La concejala responsable de Medio Ambiente, Alba Cañadas, se sacudió ayer las críticas unánimes de la oposición del Ayuntamiento, que considera su gestión «descafeinada» y «desesperantemente lenta», con un panegírico sobre su trabajo: «Nunca se había hecho tanta y tan buena política medioambiental en Vitoria»; «no se puede ir más rápido ni mejor», proclamó, alto y claro. Lo hizo durante una comisión urgente y extraordinaria, solicitada por el resto de partidos para que expusiera su análisis político sobre la decisión de cinco asociaciones ecologistas de abandonar, hace dos semanas, el consejo sectorial de Medio Ambiente, un órgano asesor del equipo de gobierno creado en 2000.
Cañadas abrió el fuego con una premisa. «La participación ciudana no está en quiebra, ni se desmorona», señaló, para enfatizar que los consejos sectoriales «son sólo una herramienta de todo el puzzle de la participación» y que ésta, recalcó, «no suplanta las decisiones que toma la Administración». «Nuestra obligación es verificar los fundamentos técnicos y legales, así como la viabilidad, de las propuestas que se hacen. Y si hay que decir 'no', se dice».

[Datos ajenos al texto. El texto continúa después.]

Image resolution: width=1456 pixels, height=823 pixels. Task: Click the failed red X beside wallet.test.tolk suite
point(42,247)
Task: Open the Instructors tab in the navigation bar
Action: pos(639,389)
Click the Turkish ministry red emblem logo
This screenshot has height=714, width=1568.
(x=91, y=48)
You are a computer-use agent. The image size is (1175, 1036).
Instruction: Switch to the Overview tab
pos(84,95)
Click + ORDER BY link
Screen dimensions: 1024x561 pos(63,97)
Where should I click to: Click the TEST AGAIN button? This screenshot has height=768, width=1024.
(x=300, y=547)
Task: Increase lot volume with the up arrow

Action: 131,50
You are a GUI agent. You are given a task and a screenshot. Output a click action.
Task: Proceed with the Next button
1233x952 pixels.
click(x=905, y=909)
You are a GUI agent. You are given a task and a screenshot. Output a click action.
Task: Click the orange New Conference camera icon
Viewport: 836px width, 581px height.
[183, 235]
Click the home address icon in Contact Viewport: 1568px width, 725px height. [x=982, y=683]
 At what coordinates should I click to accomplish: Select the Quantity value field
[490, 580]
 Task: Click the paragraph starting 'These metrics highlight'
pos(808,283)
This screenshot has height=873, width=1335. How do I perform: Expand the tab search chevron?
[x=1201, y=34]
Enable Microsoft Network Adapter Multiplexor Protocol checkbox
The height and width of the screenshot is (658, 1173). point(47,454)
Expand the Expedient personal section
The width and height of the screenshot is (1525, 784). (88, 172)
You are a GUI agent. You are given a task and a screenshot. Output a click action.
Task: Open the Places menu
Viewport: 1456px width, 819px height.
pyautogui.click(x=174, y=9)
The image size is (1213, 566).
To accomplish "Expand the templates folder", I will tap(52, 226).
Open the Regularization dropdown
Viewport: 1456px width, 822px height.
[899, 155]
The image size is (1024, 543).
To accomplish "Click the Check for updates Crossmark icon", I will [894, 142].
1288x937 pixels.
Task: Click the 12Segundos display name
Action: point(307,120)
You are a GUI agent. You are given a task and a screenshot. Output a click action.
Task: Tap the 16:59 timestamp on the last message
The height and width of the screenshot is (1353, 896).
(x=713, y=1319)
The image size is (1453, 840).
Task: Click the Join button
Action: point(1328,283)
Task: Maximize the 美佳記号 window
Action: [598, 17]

La edil del PSE afirmó que la salida de las asociaciones de protección de la naturaleza del órgano asesor «no es un drama», y que «cruzo emails y llamadas con esos colectivos todas las semanas». Dicho esto, Cañadas, que no dejó de recibir indicaciones del teniente de alcalde, Juan Carlos Alonso, pasó a enumerar el listado de proyectos que desarrolla su departamento. Entre ellos, destacó el Plan de Movilidad Sostenible, en plena cuenta atrás para su puesta en marcha. «Ese es un ejemplo de las decisiones valientes que tomamos. Nada menos que el mayor plan estratégico de la ciudad basado en criterios ambientales. ¡Cómo se puede dudar de la calidad e intensidad de nuestro trabajo! ¡Qué broma es ésta!, reprochó a la oposición, a la que instó a «no manchar con una pataleta el expediente de una de las siete ciudades europeas con el mejor urbanismo sostenible».
Confianza «quebrada»
Ni la vehemencia de su tono ni los elogios que dedicó a su gestión lograron, sin embargo, convencer al resto de partidos. Al contrario. Su antecesora en el cargo, la concejala popular Idoia Garmendia, expresó su desconcierto por que «esté tan orgullosa de sí misma pese a los plantes recibidos, a que se ha quebrado su confianza, y a que gran parte de los proyectos que desarrolla son heredados».
Su homóloga jeltzale, Joane Zamarbide, le acusó de «no respetar a la opinión ciudadana» y «de anestesiar los acuerdos adoptados en los foros de participación». Desde EB, Saioa Castañeda expresó su «decepción» por la intervención de Cañadas, a la que instó a que «lidere» los proyectos ambientales. «Hágase oír en su equipo», le reclamó. El único representante de EA comparó al departamento 'verde' con la orquesta del Titanic. «Se están quedando solos», dijo Belakortu a la concejala.
De forma simultánea a la comisión, el alcalde Lazcoz, en su comparecencia semanal con los medios, alababa el «coraje» del gobierno que lidera por impulsar el Plan de Mobilidad Sostenible. «A ver cuántos nos acompañan cuando lleguen los líos, el caos y la confusión que va a provocar al principio», retó.